I am currently reading through John I.Marden's Mathematical Statistics: Old School on my own and I am trying to solve the following problem about expectation.
If $X$ ~ $\text{Beta}(\alpha, \beta)$, find $\Bbb{E}\left[ X(1-X)\right]$ in terms of a rational polynomial in $\alpha ,\beta$
My Attempt
I started with defining $\displaystyle \Bbb{E}\left[ X(1-X)\right] = \int_0^1 x(1-x) \frac{\Gamma(\alpha + \beta)}{\Gamma(\alpha)\Gamma(\beta)} \,x^{\alpha - 1}\, (1-x)^{\beta - 1} \, dx$
From here I moved out the constant terms and bring together common factors:
$$\frac{\Gamma(\alpha + \beta)}{\Gamma(\alpha)\Gamma(\beta)}\int_0^1 x^{\alpha}\, (1-x)^{\beta} \, dx$$
Now using the binomial theorem, we have $$\frac{\Gamma(\alpha + \beta)}{\Gamma(\alpha)\Gamma(\beta)}\int_0^1 x^{\alpha}\, \sum_{i=0}^\beta \left( \binom{\beta}{i}(-x)^i \right) \, dx$$ $$ = \frac{\Gamma(\alpha + \beta)}{\Gamma(\alpha)\Gamma(\beta)}\int_0^1 x^\alpha - \beta x^{\alpha + 1} + \binom{\beta}{2}x^{\alpha + 2} - \cdots + (-x)^{\alpha + \beta} \, dx $$
$$ = \frac{\Gamma(\alpha + \beta)}{\Gamma(\alpha)\Gamma(\beta)} \left( \frac{1}{\alpha+1} - \frac{\beta}{\alpha+2}+\frac{\binom{\beta}{2}}{\alpha+3}- \cdots +\frac{(-1)^{\alpha+\beta+1}}{\alpha + \beta + 1} \right) $$
I am not sure if this is the answer that is wanted or not.

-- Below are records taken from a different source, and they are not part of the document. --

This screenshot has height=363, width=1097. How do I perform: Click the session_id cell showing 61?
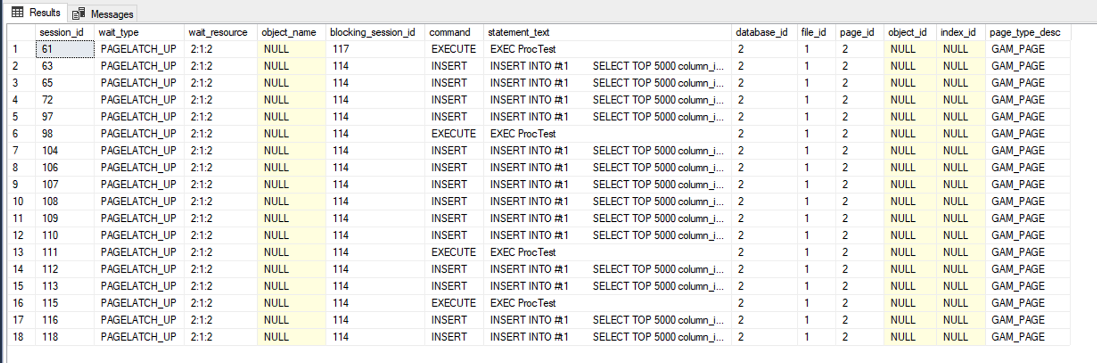coord(64,50)
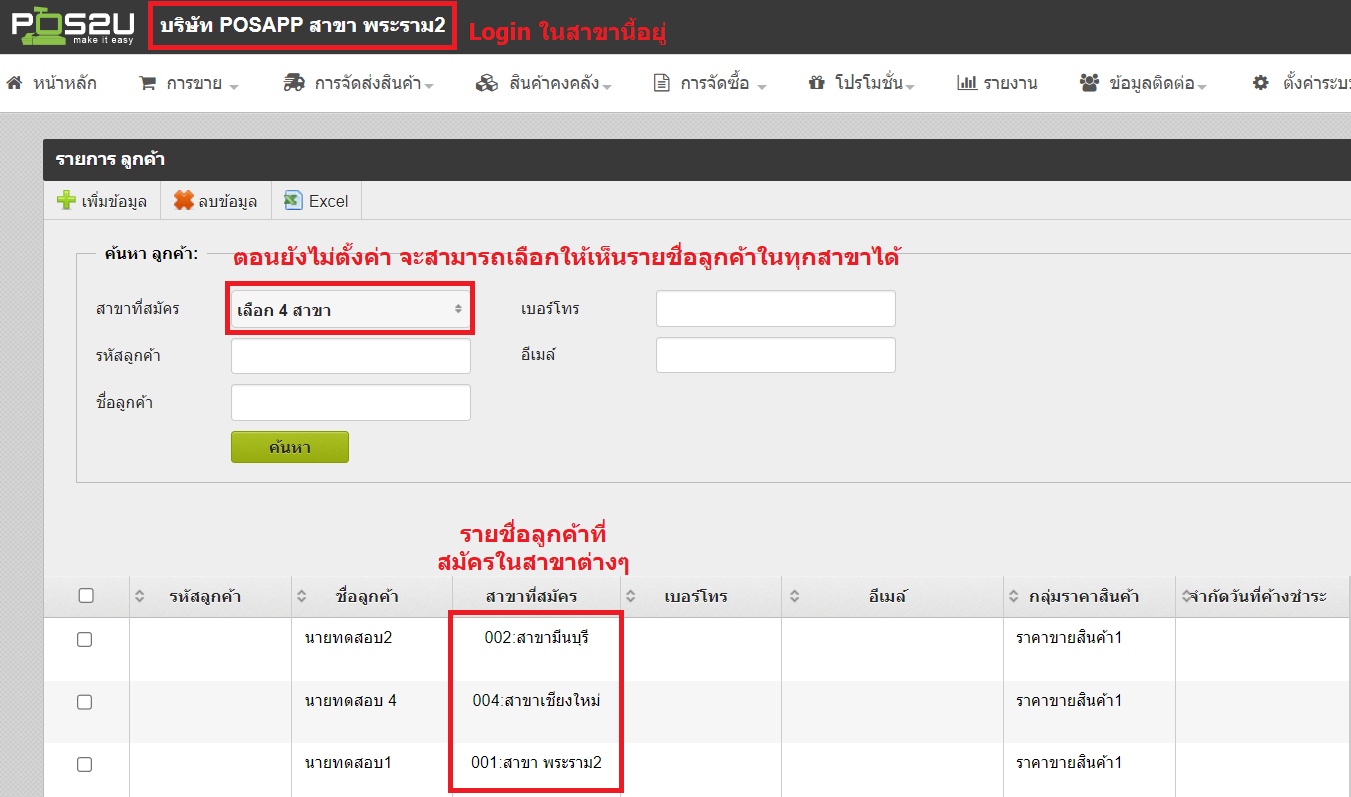Image resolution: width=1351 pixels, height=797 pixels.
Task: Click the green plus add data icon
Action: [x=66, y=201]
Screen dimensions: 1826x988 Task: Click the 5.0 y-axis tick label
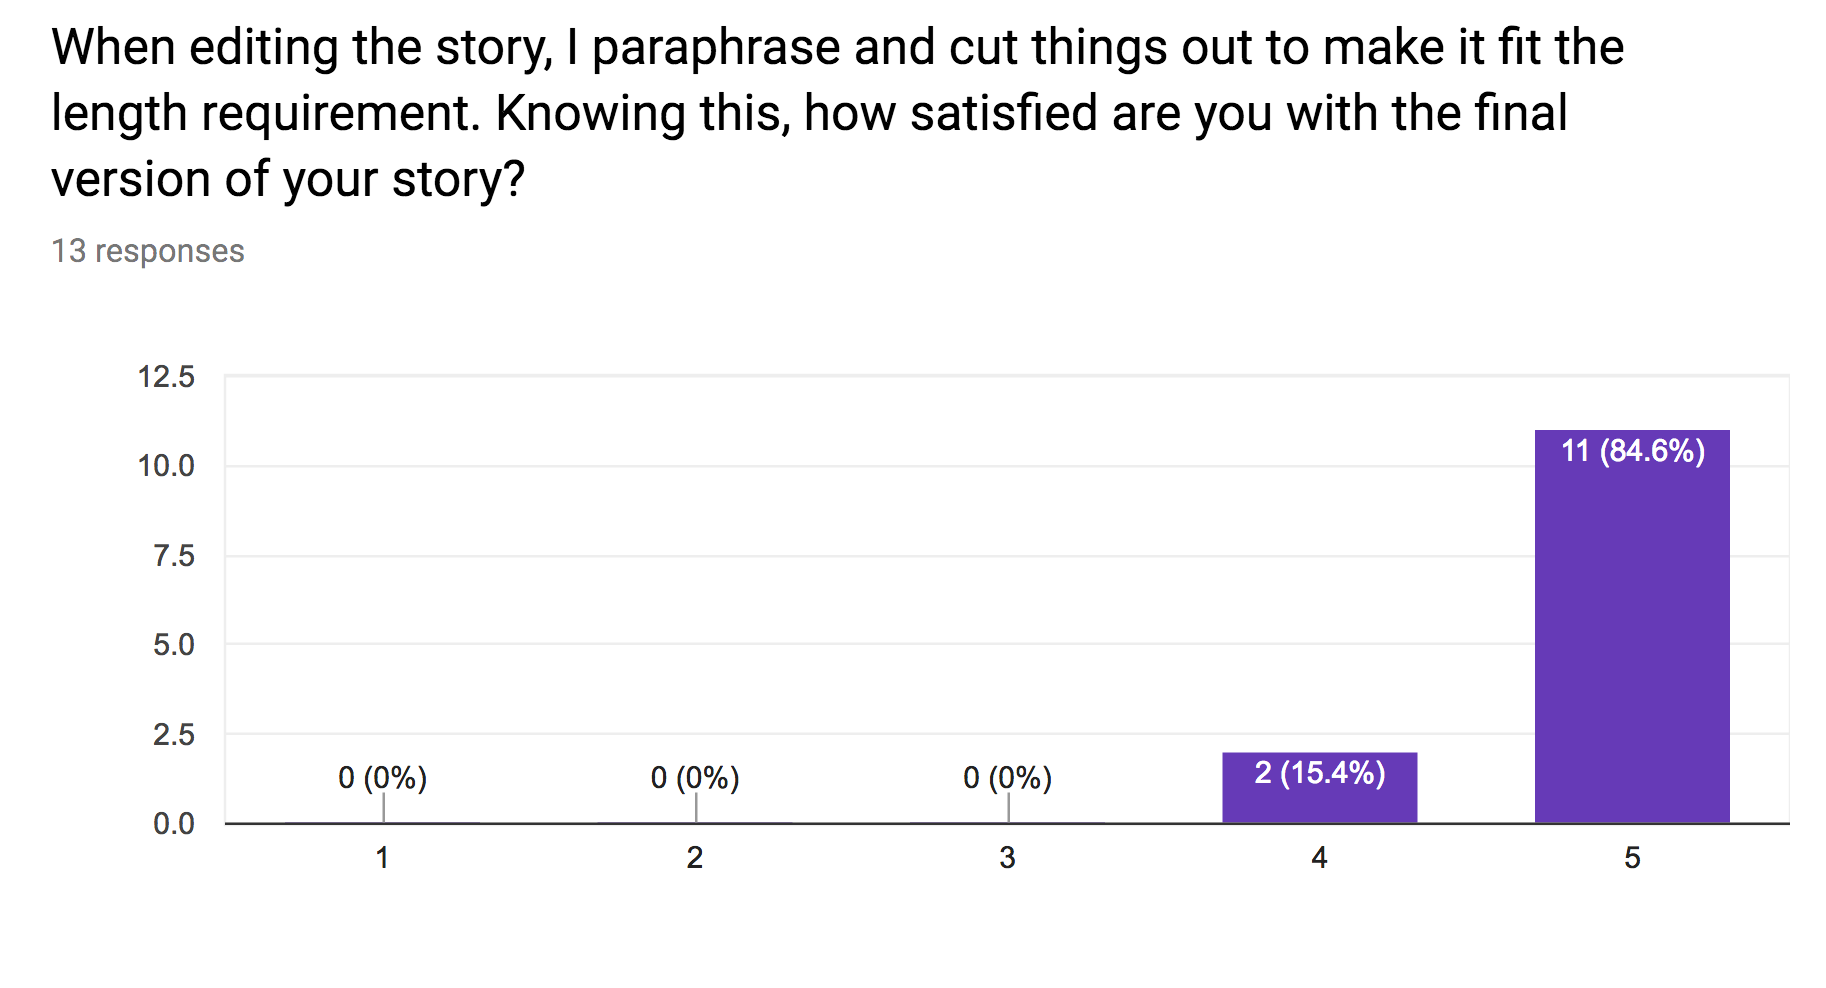173,645

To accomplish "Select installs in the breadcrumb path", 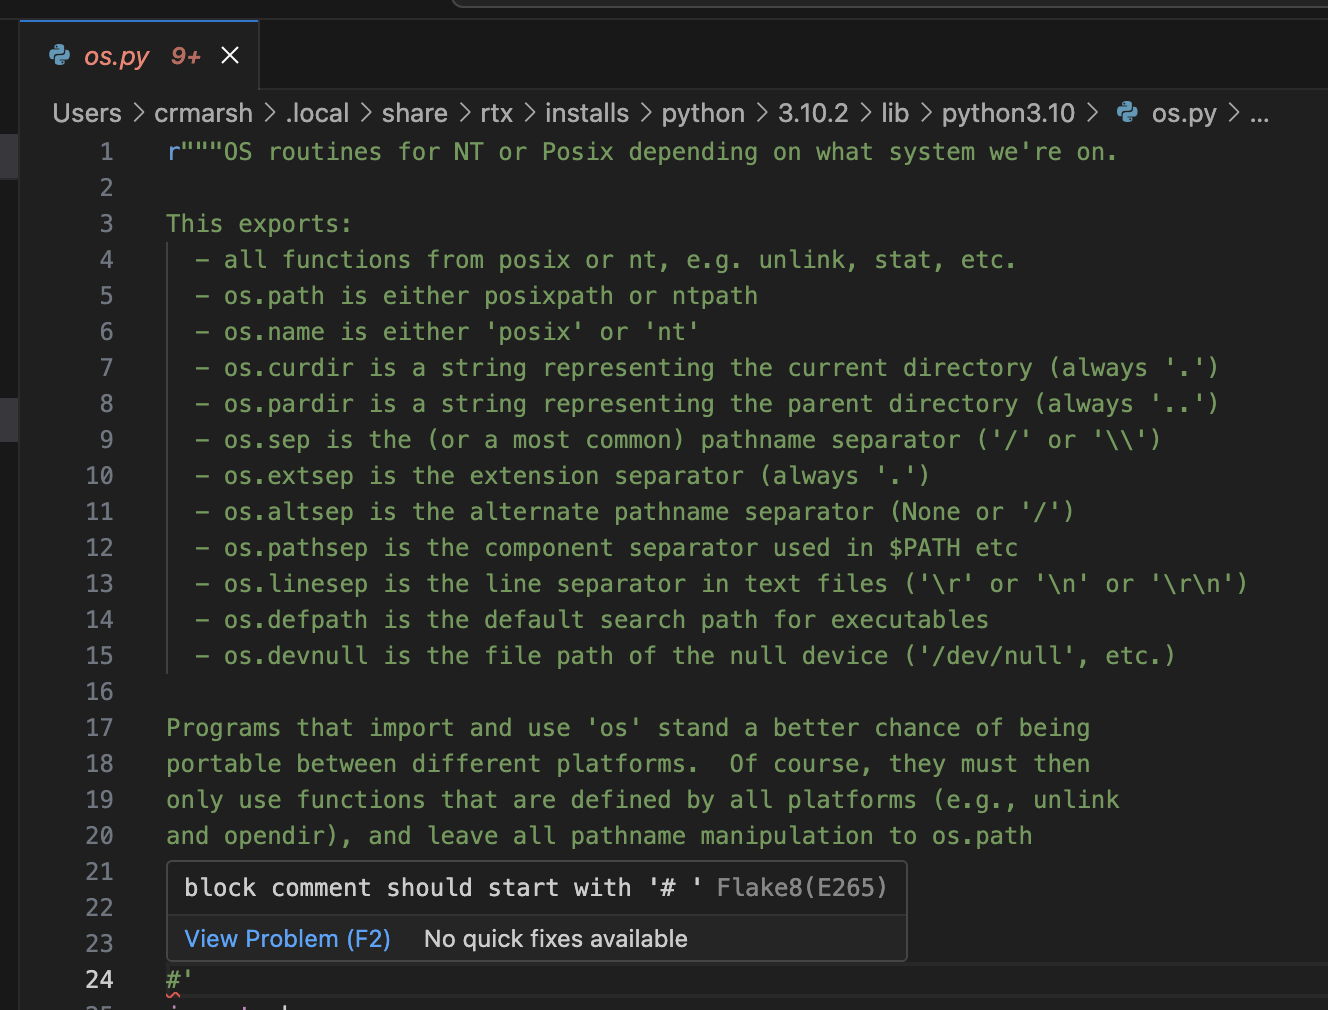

Any help would be greatly appreciated!
$\require{cancel}$
For anyone interested in following along the comments
We have $\displaystyle \Bbb{E}\left[ X(1-X)\right] = \int_0^1 x(1-x) \frac{\Gamma(\alpha + \beta)}{\Gamma(\alpha)\Gamma(\beta)} \,x^{\alpha - 1}\, (1-x)^{\beta - 1} \, dx = \frac{\Gamma(\alpha + \beta)}{\Gamma(\alpha)\Gamma(\beta)}\int_0^1 x^{\alpha}\, (1-x)^{\beta} \, dx$
If we look at a Beta Distribution with parameters $\alpha+1$ and $\beta + 1$, we know that because probability density functions must have an area of $1$ under the curve, which leads to: $$1 = \frac{\Gamma(\alpha + \beta +2)}{\Gamma(\alpha+1)\Gamma(\beta+1)}\int_0^1 x^{\alpha}\, (1-x)^{\beta} \, dx$$ $$\implies \int_0^1 x^{\alpha}\, (1-x)^{\beta} \, dx = \frac{\Gamma(\alpha+1)\Gamma(\beta+1)}{\Gamma(\alpha + \beta +2)}$$
Substituting in, we have that $$\Bbb{E}\left[ X(1-X)\right] = \frac{\Gamma(\alpha + \beta)}{\Gamma(\alpha)\Gamma(\beta)}\frac{\Gamma(\alpha+1)\Gamma(\beta+1)}{\Gamma(\alpha + \beta +2)} $$
Now we just need to use Gamma function properties to reduce: $$\frac{\Gamma(\alpha + \beta)}{\Gamma(\alpha)\Gamma(\beta)}\frac{\Gamma(\alpha+1)\Gamma(\beta+1)}{\Gamma(\alpha + \beta +2)} =\frac{\Gamma(\alpha + \beta)}{\cancel{\Gamma(\alpha)\Gamma(\beta)}}\frac{\alpha \, \cancel{\Gamma(\alpha)} \, \beta \,\cancel{\Gamma(\beta)}}{\Gamma(\alpha + \beta +2)} = \frac{\Gamma(\alpha + \beta)}{1}\frac{\alpha \, \, \beta \,}{\Gamma(\alpha + \beta +2)} $$
$$=\frac{\cancel{\Gamma(\alpha + \beta)}}{1}\frac{\alpha \, \, \beta \,}{(\alpha + \beta + 1)(\alpha + \beta) \cancel{\Gamma(\alpha+\beta)}} $$
$$\bbox[yellow]{= \frac{\alpha \beta}{(\alpha + \beta)^2+ \alpha + \beta} = \Bbb{E}\left[ X(1-X)\right]}$$